On connaît l'attachement de Gilles Verdet pour Arthur Rimbaud. Dans son roman Voici le temps des assassins, déjà Verlaine et Rimbaud tenaient une place de choix. Cette fois, il a choisi pour titre le surnom affectueux (ou pas!) que Rimbaud donnait à sa région des Ardennes. Dans Les Ardomphes, Gilles Verdet joue avec son lecteur et lui offre un puzzle littéraire aussi savoureux qu'addictif.

Richard est SDF, il dort sur les bancs, mange quand il peut, chope ce qu'il peut lors de ses tournées quotidiennes, et fait de temps en temps les poubelles avec son pote antillais Jean-Jean, éboueur de son état. "Et tous deux, en douce, ramassaient. Ramassaient tant qu'ils pouvaient. Et ce qu'ils pouvaient." Ce jour-là est faste : Richard a réussi à récupérer à une station de taxi un sac oublié par un homme pressé et étourdi. Dedans, une luxueuse écharpe en soie et cachemire, des livres, une bouteille d'un grand château bordelais. Pittoresque, Richard... C'est bien l'avis de Claire, photographe, qui se prend d'une passion éphémère pour le clodo odorant et son écharpe de luxe, le photographie tant et plus, et finit par vendre son image pour une campagne publicitaire. Vu que l'art, c'est bien, mais c'est encore mieux quand ça paye.

A qui Richard raconte-t-il sa vie ? Sa vie est exposée tous les jours en "podcast" sur une radio culturelle nationale, dite par une comédienne, Catherine. Régulièrement, le producteur de l'émission, François, reçoit son texte. D'où vient-il ? Qui en est l'auteur ? Certainement pas Richard... On le saura, plus tard, quand le temps sera venu. En attendant, l'émission cartonne, et Richard ne sait pas qu'il est en train de devenir une star radiophonique. Lui, ou plutôt son histoire. Sa trombine dans une campagne de pub, sa vie dans un podcast radiophonique : quel drôle de monde.
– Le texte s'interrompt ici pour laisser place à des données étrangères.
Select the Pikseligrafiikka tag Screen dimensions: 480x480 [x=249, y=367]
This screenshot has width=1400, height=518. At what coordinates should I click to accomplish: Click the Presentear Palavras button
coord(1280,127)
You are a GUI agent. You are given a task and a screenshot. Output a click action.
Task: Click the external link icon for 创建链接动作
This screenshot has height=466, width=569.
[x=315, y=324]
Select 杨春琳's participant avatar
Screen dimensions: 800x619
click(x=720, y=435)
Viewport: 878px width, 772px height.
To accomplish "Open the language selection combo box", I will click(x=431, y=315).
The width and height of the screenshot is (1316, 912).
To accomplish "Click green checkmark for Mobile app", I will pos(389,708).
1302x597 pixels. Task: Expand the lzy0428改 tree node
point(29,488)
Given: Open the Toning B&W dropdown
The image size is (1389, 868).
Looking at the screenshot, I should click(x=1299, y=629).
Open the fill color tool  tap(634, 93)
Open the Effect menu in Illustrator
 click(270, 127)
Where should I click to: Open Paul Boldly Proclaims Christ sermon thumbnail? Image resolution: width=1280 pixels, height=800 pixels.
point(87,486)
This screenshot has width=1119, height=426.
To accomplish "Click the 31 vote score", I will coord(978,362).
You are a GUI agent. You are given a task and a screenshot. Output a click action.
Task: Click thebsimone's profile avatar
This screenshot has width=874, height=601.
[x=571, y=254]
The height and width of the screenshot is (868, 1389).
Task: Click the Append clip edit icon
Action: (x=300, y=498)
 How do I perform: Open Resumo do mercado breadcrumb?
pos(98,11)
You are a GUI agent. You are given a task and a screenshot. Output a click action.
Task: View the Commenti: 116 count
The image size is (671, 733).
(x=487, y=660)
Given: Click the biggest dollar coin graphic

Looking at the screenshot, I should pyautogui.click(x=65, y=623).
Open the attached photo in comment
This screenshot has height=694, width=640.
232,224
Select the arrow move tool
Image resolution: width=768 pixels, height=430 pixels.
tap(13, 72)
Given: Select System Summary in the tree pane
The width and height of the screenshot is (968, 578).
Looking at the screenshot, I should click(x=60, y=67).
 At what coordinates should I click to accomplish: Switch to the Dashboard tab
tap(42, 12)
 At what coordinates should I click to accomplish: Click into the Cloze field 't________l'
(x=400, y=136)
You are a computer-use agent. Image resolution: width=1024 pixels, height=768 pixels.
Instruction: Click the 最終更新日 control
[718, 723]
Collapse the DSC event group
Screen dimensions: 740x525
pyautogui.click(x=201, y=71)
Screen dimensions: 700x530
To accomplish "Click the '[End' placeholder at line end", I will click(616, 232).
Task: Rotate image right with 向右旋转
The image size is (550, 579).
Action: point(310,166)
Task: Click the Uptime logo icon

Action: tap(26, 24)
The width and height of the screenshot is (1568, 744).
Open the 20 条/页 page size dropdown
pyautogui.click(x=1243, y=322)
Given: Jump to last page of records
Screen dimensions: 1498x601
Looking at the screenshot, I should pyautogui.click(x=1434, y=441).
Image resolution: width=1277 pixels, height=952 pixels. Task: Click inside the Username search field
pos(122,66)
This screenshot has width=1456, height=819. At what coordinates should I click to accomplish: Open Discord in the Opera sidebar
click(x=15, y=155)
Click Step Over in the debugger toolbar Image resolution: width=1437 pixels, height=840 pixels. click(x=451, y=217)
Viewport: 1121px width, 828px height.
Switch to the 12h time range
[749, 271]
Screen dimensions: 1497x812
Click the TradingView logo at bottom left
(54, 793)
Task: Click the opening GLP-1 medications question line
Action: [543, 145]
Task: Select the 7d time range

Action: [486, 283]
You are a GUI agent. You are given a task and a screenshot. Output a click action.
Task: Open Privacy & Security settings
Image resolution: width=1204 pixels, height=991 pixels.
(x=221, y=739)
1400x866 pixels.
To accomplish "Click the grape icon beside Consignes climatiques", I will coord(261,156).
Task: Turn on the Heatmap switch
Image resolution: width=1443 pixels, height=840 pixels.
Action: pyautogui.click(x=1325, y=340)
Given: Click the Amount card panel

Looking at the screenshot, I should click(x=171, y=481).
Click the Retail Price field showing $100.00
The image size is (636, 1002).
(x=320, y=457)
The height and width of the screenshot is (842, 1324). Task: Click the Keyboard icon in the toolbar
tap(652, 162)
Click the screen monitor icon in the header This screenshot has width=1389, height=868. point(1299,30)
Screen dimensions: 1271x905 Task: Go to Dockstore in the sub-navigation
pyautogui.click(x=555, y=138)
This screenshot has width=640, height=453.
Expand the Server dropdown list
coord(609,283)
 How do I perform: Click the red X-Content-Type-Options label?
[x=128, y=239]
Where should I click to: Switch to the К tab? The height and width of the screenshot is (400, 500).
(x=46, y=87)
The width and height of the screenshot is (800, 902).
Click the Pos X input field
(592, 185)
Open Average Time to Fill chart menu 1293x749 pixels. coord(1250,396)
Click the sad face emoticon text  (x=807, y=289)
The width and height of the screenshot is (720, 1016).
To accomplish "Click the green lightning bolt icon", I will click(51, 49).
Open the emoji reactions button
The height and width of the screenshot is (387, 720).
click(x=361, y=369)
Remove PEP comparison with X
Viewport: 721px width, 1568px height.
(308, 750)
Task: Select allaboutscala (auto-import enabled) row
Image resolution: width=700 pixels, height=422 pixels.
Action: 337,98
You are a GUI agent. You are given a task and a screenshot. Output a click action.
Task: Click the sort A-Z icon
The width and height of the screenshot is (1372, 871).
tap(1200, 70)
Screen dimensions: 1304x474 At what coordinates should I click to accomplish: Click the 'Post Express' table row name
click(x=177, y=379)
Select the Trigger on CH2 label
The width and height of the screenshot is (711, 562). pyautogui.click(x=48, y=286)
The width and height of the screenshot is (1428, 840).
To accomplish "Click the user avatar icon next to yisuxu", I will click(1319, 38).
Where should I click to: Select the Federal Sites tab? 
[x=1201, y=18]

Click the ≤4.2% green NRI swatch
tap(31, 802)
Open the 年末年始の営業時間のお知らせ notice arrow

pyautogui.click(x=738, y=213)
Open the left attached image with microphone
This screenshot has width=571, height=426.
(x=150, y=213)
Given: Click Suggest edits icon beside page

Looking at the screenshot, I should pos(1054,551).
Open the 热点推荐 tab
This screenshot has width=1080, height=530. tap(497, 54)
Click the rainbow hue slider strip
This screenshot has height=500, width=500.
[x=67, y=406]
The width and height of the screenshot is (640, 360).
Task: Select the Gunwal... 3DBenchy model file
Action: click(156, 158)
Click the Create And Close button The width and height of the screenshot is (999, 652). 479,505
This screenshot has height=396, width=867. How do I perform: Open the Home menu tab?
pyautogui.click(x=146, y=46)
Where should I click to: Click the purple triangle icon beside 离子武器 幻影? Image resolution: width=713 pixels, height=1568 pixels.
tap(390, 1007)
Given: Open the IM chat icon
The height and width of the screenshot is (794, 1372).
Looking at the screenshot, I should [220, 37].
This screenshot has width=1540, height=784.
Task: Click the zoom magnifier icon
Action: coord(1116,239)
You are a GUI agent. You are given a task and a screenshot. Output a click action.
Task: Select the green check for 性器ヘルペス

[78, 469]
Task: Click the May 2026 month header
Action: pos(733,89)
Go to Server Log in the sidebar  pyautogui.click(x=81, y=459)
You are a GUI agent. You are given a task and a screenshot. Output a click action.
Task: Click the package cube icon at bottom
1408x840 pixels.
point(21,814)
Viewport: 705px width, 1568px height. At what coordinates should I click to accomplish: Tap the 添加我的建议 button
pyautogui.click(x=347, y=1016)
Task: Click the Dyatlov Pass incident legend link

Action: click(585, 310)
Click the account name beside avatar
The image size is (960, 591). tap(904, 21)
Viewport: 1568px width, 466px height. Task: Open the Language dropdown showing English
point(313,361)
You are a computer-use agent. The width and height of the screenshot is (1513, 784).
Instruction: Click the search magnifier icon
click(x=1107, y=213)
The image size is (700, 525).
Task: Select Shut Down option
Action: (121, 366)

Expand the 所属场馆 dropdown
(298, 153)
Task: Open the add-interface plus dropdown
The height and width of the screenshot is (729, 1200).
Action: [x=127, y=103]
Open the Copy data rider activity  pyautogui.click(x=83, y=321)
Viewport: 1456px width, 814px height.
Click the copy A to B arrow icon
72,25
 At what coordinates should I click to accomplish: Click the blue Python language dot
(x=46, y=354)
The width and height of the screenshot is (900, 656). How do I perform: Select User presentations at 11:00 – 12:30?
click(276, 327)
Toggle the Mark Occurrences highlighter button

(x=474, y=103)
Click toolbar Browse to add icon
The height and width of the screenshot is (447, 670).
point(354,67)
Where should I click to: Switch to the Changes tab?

Quelle drôle d'affaire, qui va servir de tremplin à une liaison qu'on voit venir très vite entre François et Catherine, tous deux mariés, installés. Une liaison qui va naître à l'hôtel des Ardennes, non loin du Canal Saint-Martin.

Quatre bancs du Jardin des plantes, à Paris. Photo par Besopha

Trop de secrets, trop d'ignorance, trop d'indifférence. Tous ces personnages vont construire, sans le savoir, chacun une couche de l'histoire qui se déroule sous nos yeux de lecteurs. 

Le texte joue avec les typographies, l'italique pour le récit de la vie de Richard, le romain pour les événements satellites. La "biographie" prend le parti du style parlé, enrichi d'un vocabulaire fleuri, qui n'hésite pas à retrouver l'argot d'un autre temps."La gaieté solitaire de Richard l'étourdissait. Il avait repris son trimard d'habitude. Sa petite tournée. Avait ramassé peu. Des picotins de déchets dérisoires. Des broutilles en fin de vie, à peine recyclables. Ils avaient alourdi un peu plus son sac à misères et arrondi davantage sa silhouette de pèlerin." Les événements périphériques, observés par un narrateur invisible, sont riches en observations aussi subtiles qu'impitoyables, la psychologie des personnages révélée par leurs actions et leurs mots. Gilles Verdet est un styliste, quelqu'un qui goûte les mots, les malaxe, les savoure, les cuisine. Avec Les Ardomphes, il accomplit aussi un petit miracle de construction littéraire, pour notre plus grand bonheur.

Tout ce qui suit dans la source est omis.